# 1056 Nottingham and temperatures



## Lobsta (10/1/14)

Hey there, 

I need a bit of advice on what to he here. I have a cheat's Dunkel fermenting at the moment using Nottingham at 13 degrees. Put down on Monday night 6/1. Main reason I went with that yeast was that I've never lagered before, it's a lot harder to stuff up with an ale yeast, and this beer needs to be drinkable as I am using it to pay our marriage celebrant (can you say awesomest celebrant ever?). I've read that Nottingham at a low temperature can act as on OK larger yeast substitute for simple lagers.

The other reason I went with this yeast is that I'm almost out of beer, and want to brew a easy, lawnmower, SWMBO-acceptable APA at the same time.

Thing is, I looked at the temp ranges for 1056 (for the APA), and it gives a bottom temp of 14-15 degrees. I want to get this second brew down as quick as possible before my free time dries up, so I want to put down the APA on Sunday 12/1. I only have 1 fermentation fridge that can take 2-3 fermenters. 

So I have 3 options as I see it: 

1. Pitch two sachets of 1056 to give it a better chance, keep at the lower temp to minimise the ale-y flavours from the Notty in the Dunkel, and hope that the 1056 lasts at the lower temp.

2. Up the temp to 15 and hope that most of the primary fermentation is out of the way for the Dunkel and that the increased temp won't play too much with the flavour. 

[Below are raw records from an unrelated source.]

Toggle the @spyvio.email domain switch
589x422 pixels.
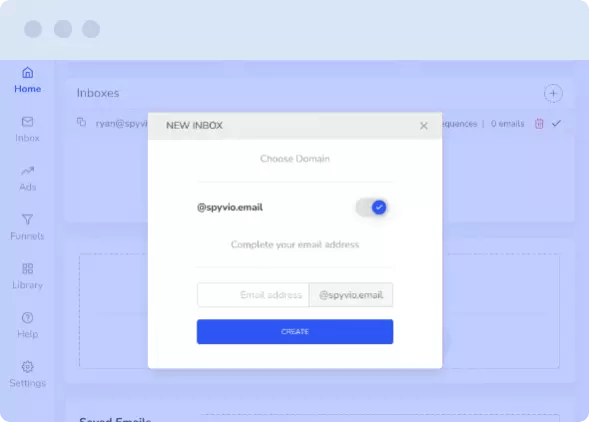[372, 207]
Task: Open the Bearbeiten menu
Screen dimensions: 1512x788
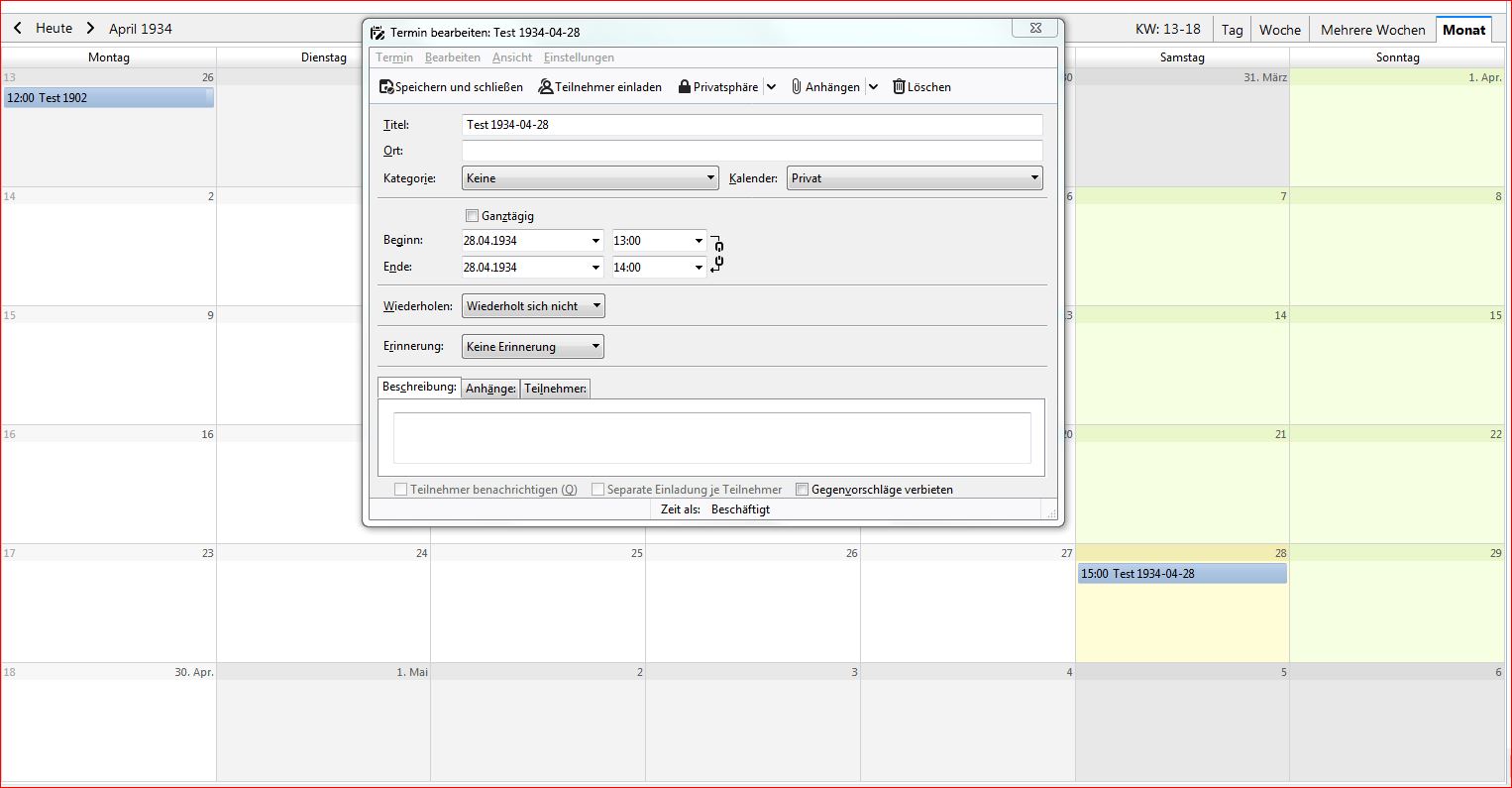Action: point(452,57)
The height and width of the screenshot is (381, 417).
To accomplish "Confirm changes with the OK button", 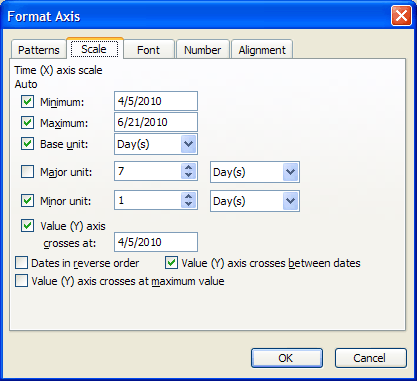I will [x=287, y=358].

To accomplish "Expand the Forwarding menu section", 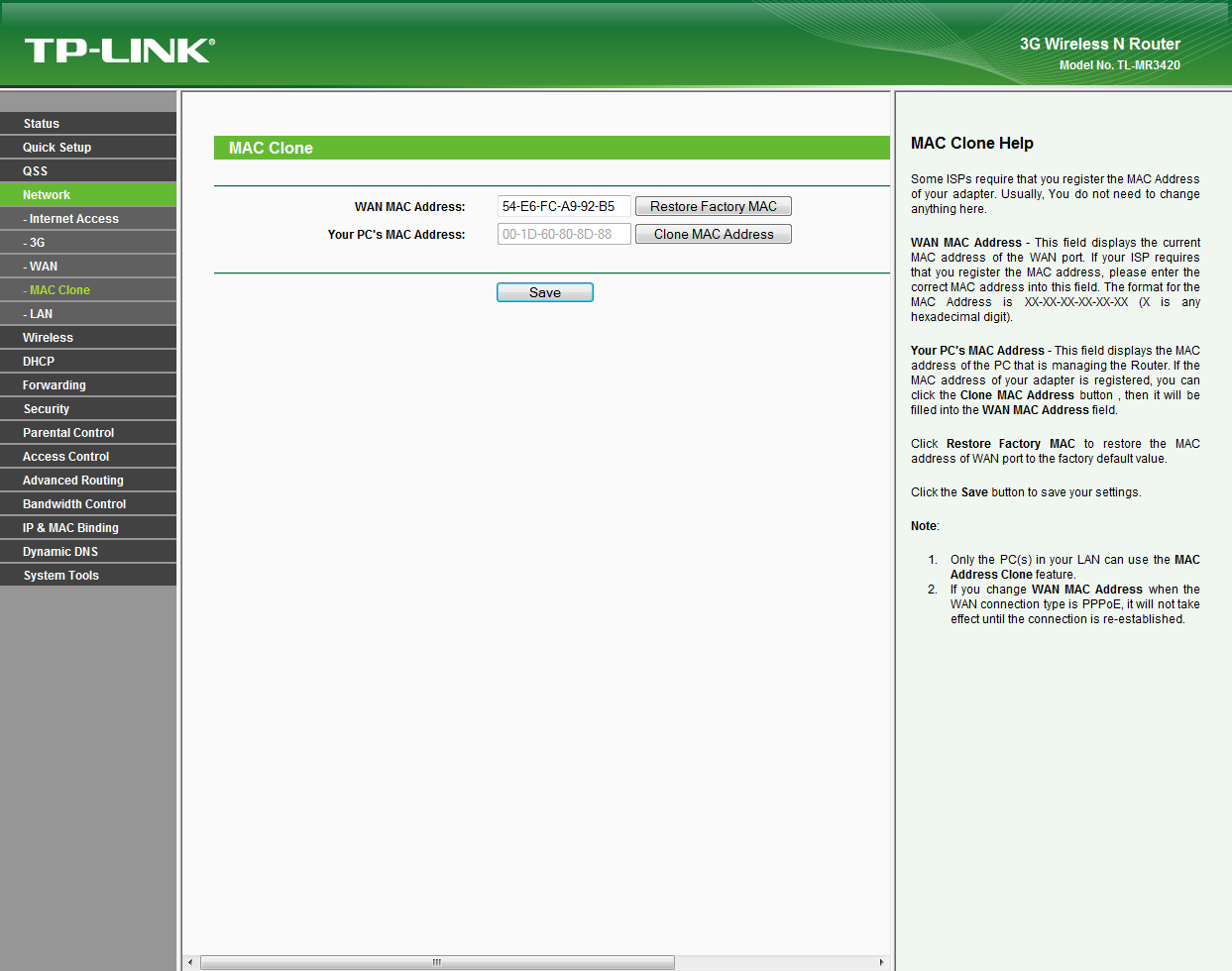I will point(55,385).
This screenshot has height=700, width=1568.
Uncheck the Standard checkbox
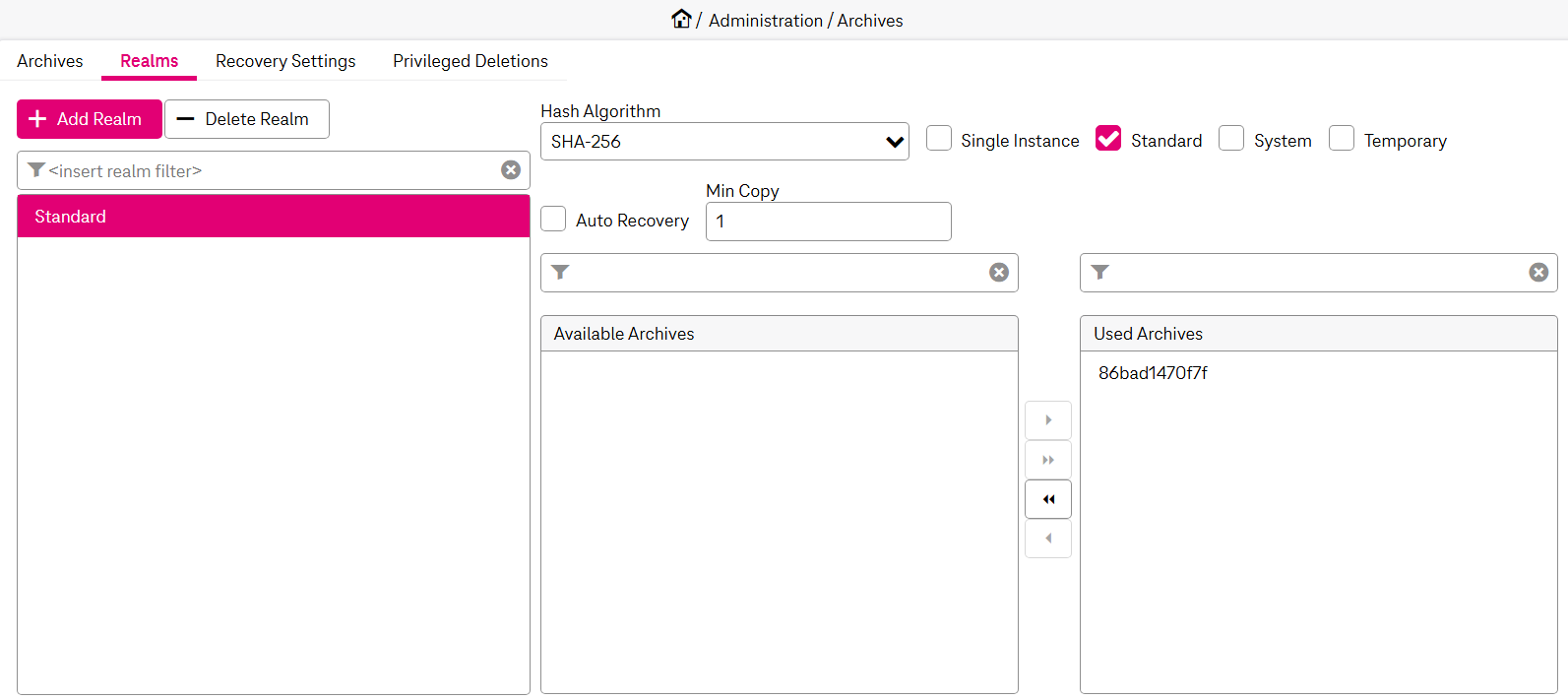(1108, 139)
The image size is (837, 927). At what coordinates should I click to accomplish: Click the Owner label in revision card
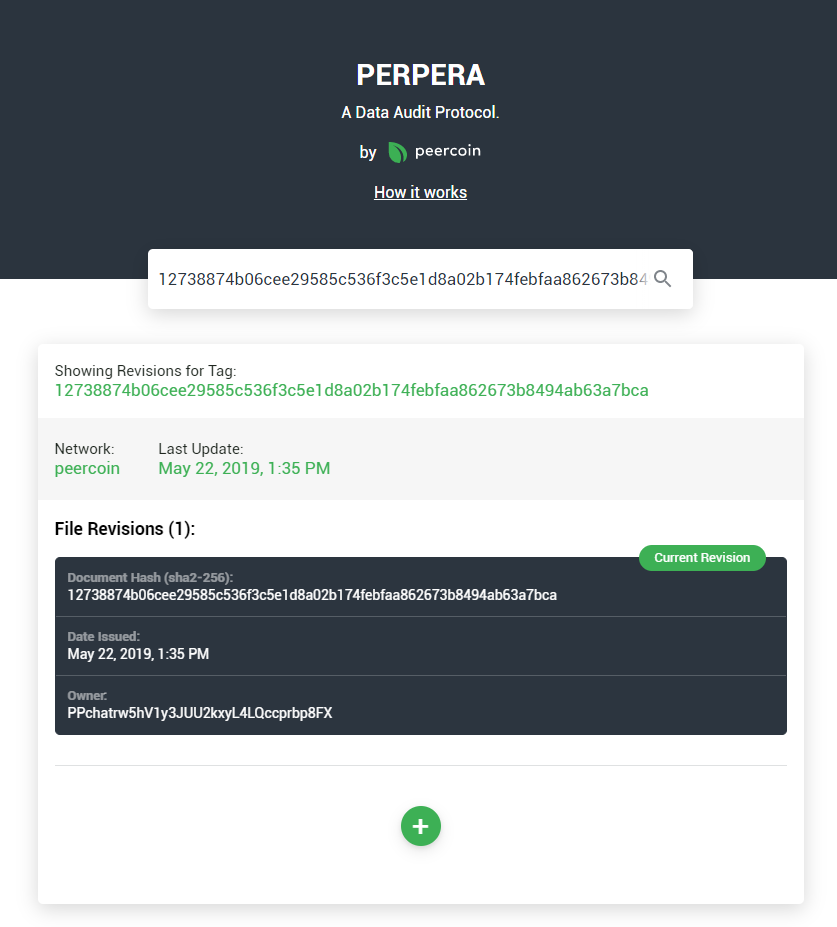point(87,695)
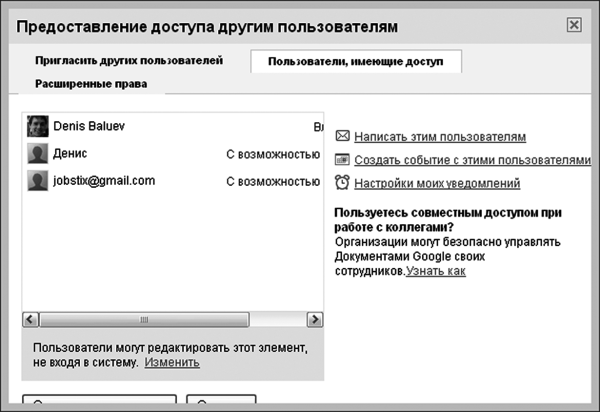This screenshot has width=600, height=412.
Task: Open the Настройки моих уведомлений link
Action: (436, 183)
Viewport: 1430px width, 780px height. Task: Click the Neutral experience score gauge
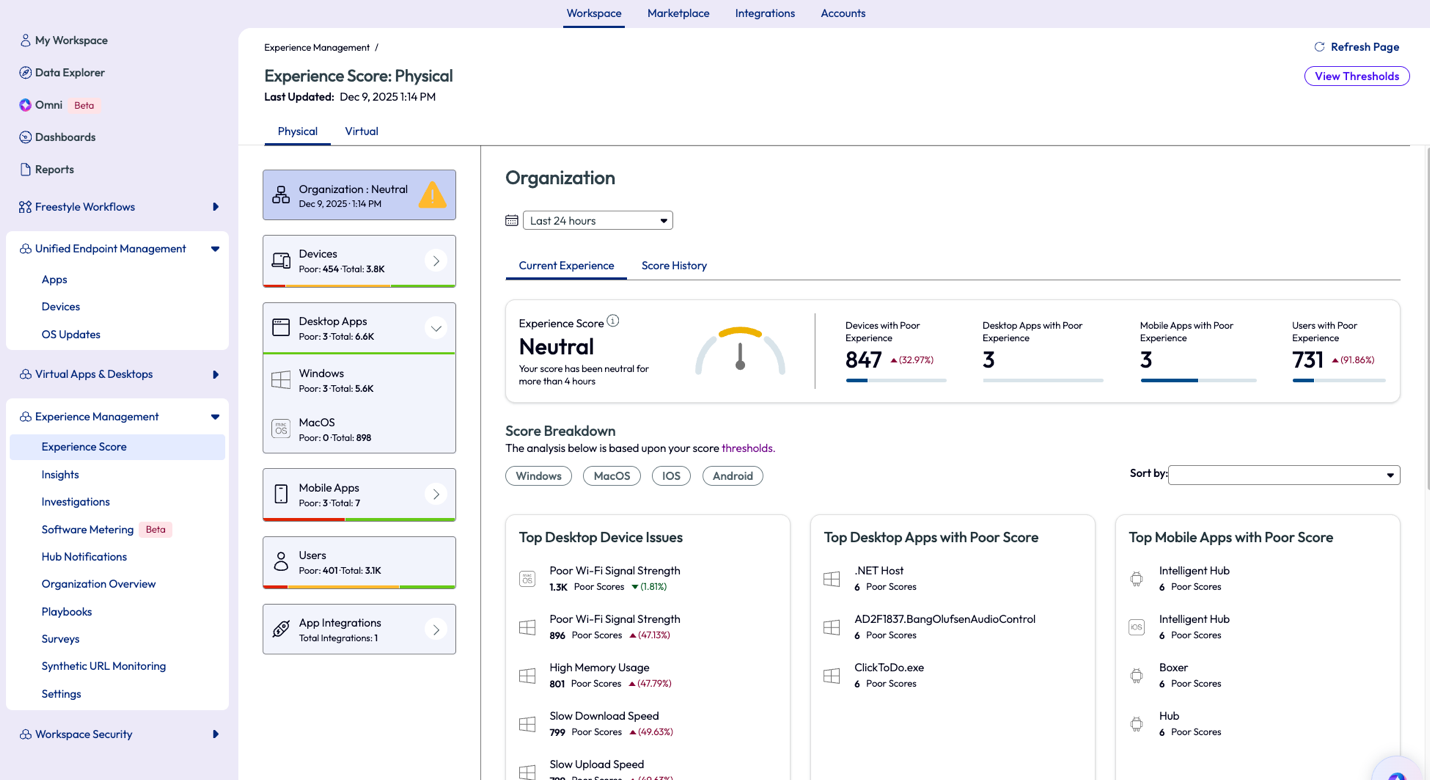click(740, 351)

3. Switch to Notty for the APA (so many things wrong with that sentence...)

I'm leaning towards 2. I haven't done a SG reading on the Dunkel yet, but just judging by the krausen, it's fermenting, but not at the quickest speed I've ever seen. I'll grab one when I get home and see where I'm sitting.

Assuming that primary is predominantly finished, how much will the extra temp play with flavours during secondary?

I want to avoid the mortal sin of using a European yeast in an APA, and also I've heard that Notty can strip a lot of the hop flavour at a lower temp, which is really the hero of my APA. 

What are people's thoughts. 

APA recipe below for reference:

Extrac APA:
250gm Caramel Crystal (steep)
250gm White Wheat Malt (steep)
3kg Light DME

40gm Cascade @ 60
15gm Williamette @ 15
15gm Cascade @ 0 (flame out)
15gm Williamette @ 0 (flame out)

American Ale Yeast (1056)


----------



## dent (10/1/14)

I never got the point of fermenting ale yeast cold and trying to pass them off as lagers. It doesn't matter how cold you ferment an ale yeast, it isn't the same at all. 

That being said, there is nothing wrong with a good clean ale ferment, but you don't need to ferment as cold as that to attain it - if you use a buttload of yeast and ferment at 15-16 degrees that will be as clean as it ever will be, and the yeast will not stall at an inconvenient time, plus it won't take as long. I would still recommend increasing the temperature to 18-20 once the ferment is done about 2/3rds the way through - don't let that notto play out at 13 degrees, there's no benefit to it, and the risk of off flavours remaining.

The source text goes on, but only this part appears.